Coordinated Care Organizations (CCOs) are a new way for the Oregon Health Plan. They will be the umbrella organizations that govern and administer care for OHP members in their local communities.
CCOs are local health entities that will deliver health care and coverage for people eligible for the Oregon Health Plan (Medicaid), including those also covered by Medicare. CCOs must be accountable for health outcomes of the population they serve. They will have one budget that grows at a fixed rate for mental, physical and ultimately dental care. CCOs will bring forward new models of care that are patient-centered and team-focused. They will have flexibility within the budget to deliver defined outcomes. They will be governed by a partnership among health care providers, community members, and stakeholders in the health systems that have financial responsibility and risk.
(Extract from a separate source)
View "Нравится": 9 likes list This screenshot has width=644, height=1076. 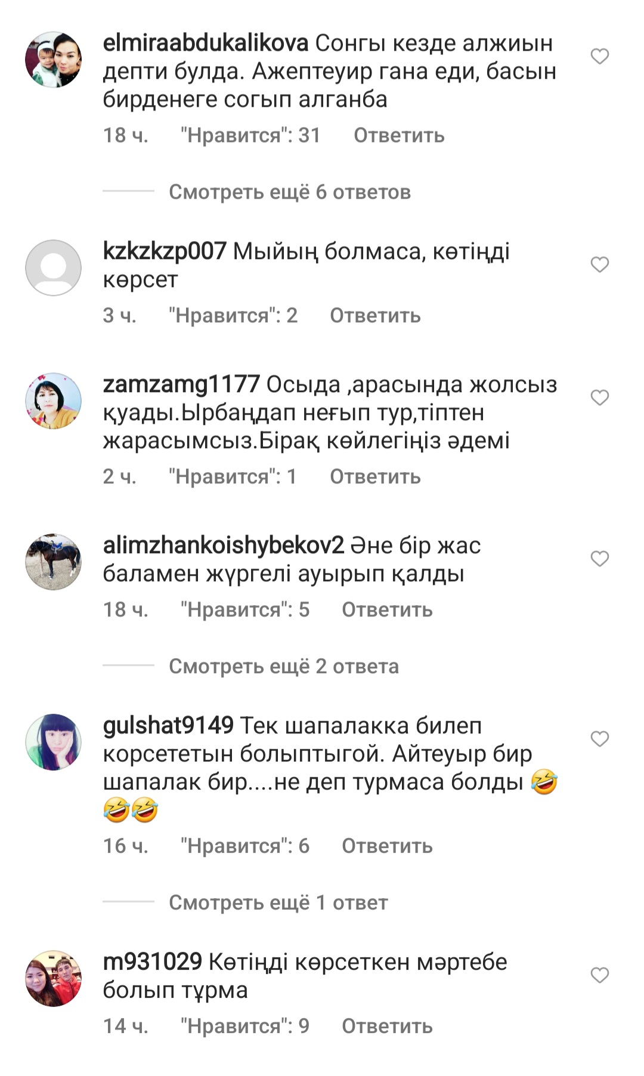(x=244, y=1026)
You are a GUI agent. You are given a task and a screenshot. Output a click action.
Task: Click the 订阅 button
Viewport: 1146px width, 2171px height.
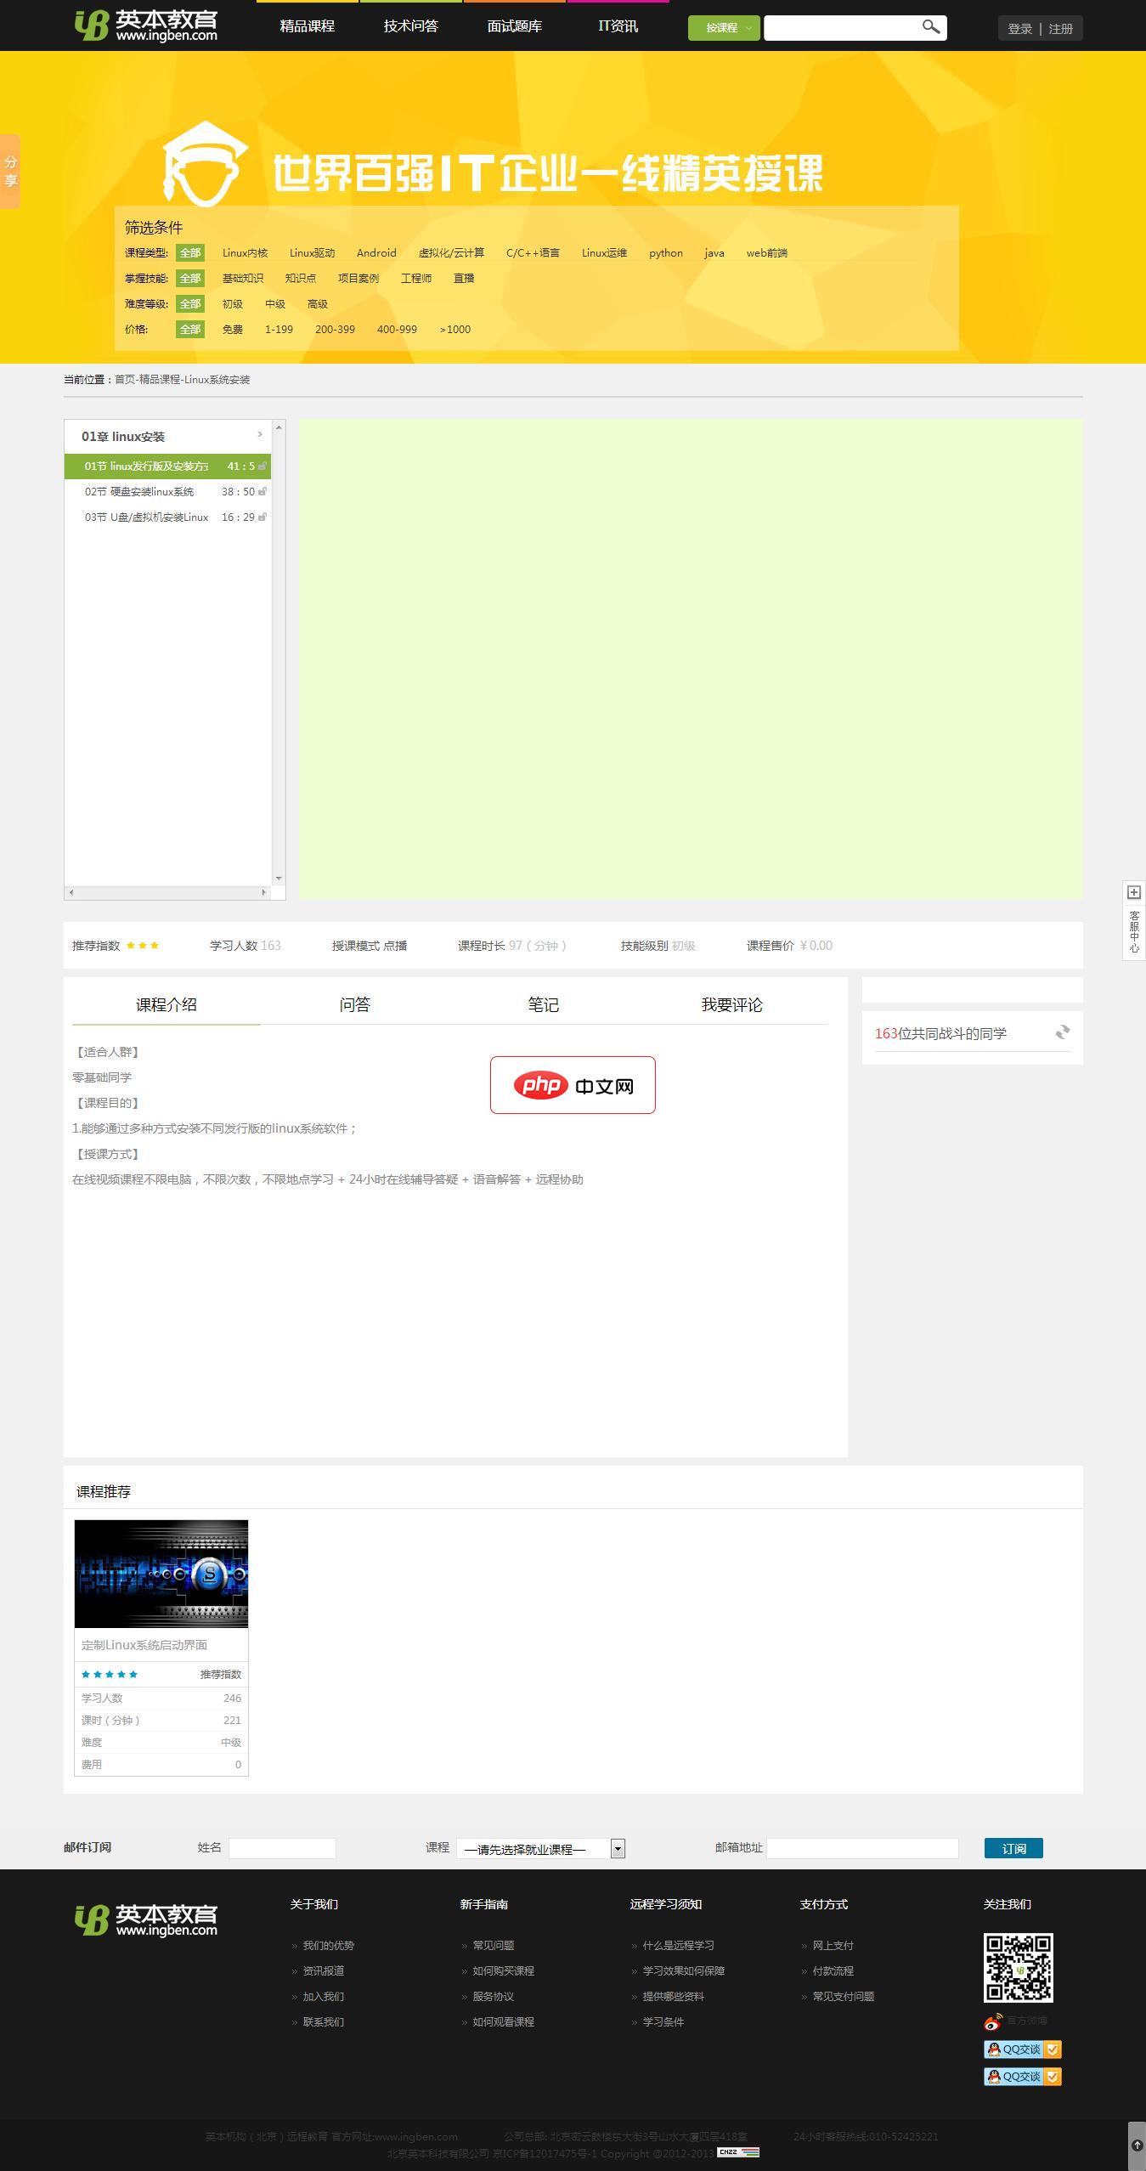[x=1013, y=1848]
Across the state, local stakeholders have already started pulling together to deliver care in a different way.
Today, services such as mental and physical health care are usually offered separately, in fragmented and uncoordinated ways, so that members have gaps in their care. Providers are paid for treating illness, not for preventing it. Members with chronic conditions don't get services that will keep them healthy and help them avoid unnecessary hospitalizations or emergency care.
The potential cost savings for Oregon are substantial -- more than $3 billion over the next five years -- and will ensure that our most vulnerable citizens maintain coverage, while freeing limited resources for other public priorities.